Искренность и серьезность товарища тронула Бройера больше, чем он мог себе признаться. Помолчав, он произнес:
– Прервем нашу беседу, Визе. Я знаю, вы достойнейший человек. Вы хотите как лучше. Но то, что вы только что сказали, чудовищно… Чудовищно слышать такое от немецкого гражданина и, более того, от немецкого офицера! Но ответьте мне одно: если таковы ваши глубокие убеждения, как вы можете продолжать носить мундир с имперским орлом на груди? Как вы заставляете себя сражаться?
Молодой лейтенант был обескуражен. Он не находил верных слов.
– Именно этот вопрос я задаю себе снова и снова, – промолвил он. – Вы совершенно правы: мне следовало бы сложить оружие… Однако кто из нас может похвастаться, что он последователен во всем? – Тут он горестно усмехнулся. – Жизнь заставляет нас все время идти на уступки… И, знаете, я верю в промысел Божий. До сих пор судьба была ко мне милостива. За три года войны мне ни разу не доводилось стрелять. И я твердо намерен и впредь не поднимать руки на человека… Даже если за это мне уготована смерть. Но покончим с этим. Все эти материи уже так далеки. Мы здесь одни, можем полагаться только на себя… И раз уж нас свела судьба, негоже было бы терять друзей. Я бы не хотел, чтобы этот разговор бросил тень на наши отношения… Вы ведь не держите зла на меня, не так ли?

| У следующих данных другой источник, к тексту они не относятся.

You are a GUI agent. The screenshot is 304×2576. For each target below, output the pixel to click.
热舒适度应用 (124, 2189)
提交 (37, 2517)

Широко распахнутые глаза его смотрели прямо на Бройера. Тот молча пожал протянутую руку… И рукопожатие это было искренним и теплым.
К вечеру один за другим подтянулись остальные. Фрёлих возвратился в приподнятом настроении.
– Неплохо они там живут у начальника тыла, хоть и стонут вечно! – поделился он. – Блинчики в инвертном сиропе, зерновой кофе, превосходный коньяк… Говорил, кстати, с Намаровым, главарем их казачьего отряда. Севастопольский военный инженер. Милейший человек! Большевиков ни во что не ставит. Вы бы его послушали! Застрял в окружении – а ему хоть бы хны. От рейха в восторге. На Рождество сочинил капитану Зибелю поздравительный адрес: прославляет в нем немецкие организаторские способности, товарищеские отношения между офицерами и рядовыми – мол, это провозвестники победы! Да, вот до чего уже дошло: какой-то русский утирает нам нос своей верой в несокрушимость немецких сил – а в нашем стане находятся такие, кто сомневается, что мы одержим верх…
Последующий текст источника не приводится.